#### TASK PROMPT:
Put the lines of the listing below into a JSON list of strings, one string per line and no blank lines, starting at the line that contains "Identify the location of legend-label: Oxyopidae." and ending at the line that contains "Locate an element".

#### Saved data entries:
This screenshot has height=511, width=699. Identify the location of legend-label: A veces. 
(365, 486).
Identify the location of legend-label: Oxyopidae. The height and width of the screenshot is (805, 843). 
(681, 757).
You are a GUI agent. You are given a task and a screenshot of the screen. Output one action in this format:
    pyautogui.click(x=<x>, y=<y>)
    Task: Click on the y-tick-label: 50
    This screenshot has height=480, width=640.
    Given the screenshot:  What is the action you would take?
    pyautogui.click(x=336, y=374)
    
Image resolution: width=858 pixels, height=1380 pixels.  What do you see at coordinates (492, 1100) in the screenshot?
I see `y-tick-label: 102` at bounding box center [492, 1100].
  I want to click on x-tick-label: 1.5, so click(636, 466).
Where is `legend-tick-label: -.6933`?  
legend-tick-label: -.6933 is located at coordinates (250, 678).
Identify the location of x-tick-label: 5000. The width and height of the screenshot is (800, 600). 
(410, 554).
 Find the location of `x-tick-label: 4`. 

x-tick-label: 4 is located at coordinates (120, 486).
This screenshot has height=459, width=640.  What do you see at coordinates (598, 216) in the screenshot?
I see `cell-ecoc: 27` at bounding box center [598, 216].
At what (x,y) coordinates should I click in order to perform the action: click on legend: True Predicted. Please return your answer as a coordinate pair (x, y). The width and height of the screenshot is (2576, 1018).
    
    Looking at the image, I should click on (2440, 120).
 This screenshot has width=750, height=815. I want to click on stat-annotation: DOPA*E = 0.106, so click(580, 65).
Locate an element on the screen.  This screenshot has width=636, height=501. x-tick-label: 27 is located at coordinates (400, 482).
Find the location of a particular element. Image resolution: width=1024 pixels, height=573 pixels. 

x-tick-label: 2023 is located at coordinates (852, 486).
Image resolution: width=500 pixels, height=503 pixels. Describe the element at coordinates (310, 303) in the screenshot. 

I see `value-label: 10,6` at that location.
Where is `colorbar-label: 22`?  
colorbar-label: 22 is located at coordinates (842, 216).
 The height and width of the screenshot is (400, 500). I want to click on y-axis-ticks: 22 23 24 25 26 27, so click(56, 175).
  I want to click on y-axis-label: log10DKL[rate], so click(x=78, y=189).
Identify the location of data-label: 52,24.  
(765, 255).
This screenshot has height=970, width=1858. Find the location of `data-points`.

#### SOLUTION TO THIS PROBLEM:
[
  "Identify the location of legend-label: Oxyopidae. The height and width of the screenshot is (805, 843). ",
  "(681, 757).",
  "You are a GUI agent. You are given a task and a screenshot of the screen. Output one action in this format:",
  "    pyautogui.click(x=<x>, y=<y>)",
  "    Task: Click on the y-tick-label: 50",
  "    This screenshot has height=480, width=640.",
  "    Given the screenshot:  What is the action you would take?",
  "    pyautogui.click(x=336, y=374)",
  "Image resolution: width=858 pixels, height=1380 pixels.  What do you see at coordinates (492, 1100) in the screenshot?",
  "I see `y-tick-label: 102` at bounding box center [492, 1100].",
  "  I want to click on x-tick-label: 1.5, so click(636, 466).",
  "Where is `legend-tick-label: -.6933`?  ",
  "legend-tick-label: -.6933 is located at coordinates (250, 678).",
  "Identify the location of x-tick-label: 5000. The width and height of the screenshot is (800, 600). ",
  "(410, 554).",
  " Find the location of `x-tick-label: 4`. ",
  "x-tick-label: 4 is located at coordinates (120, 486).",
  "This screenshot has height=459, width=640.  What do you see at coordinates (598, 216) in the screenshot?",
  "I see `cell-ecoc: 27` at bounding box center [598, 216].",
  "At what (x,y) coordinates should I click in order to perform the action: click on legend: True Predicted. Please return your answer as a coordinate pair (x, y). The width and height of the screenshot is (2576, 1018).",
  "    Looking at the image, I should click on (2440, 120).",
  " This screenshot has width=750, height=815. I want to click on stat-annotation: DOPA*E = 0.106, so click(580, 65).",
  "Locate an element on the screen.  This screenshot has width=636, height=501. x-tick-label: 27 is located at coordinates (400, 482)."
]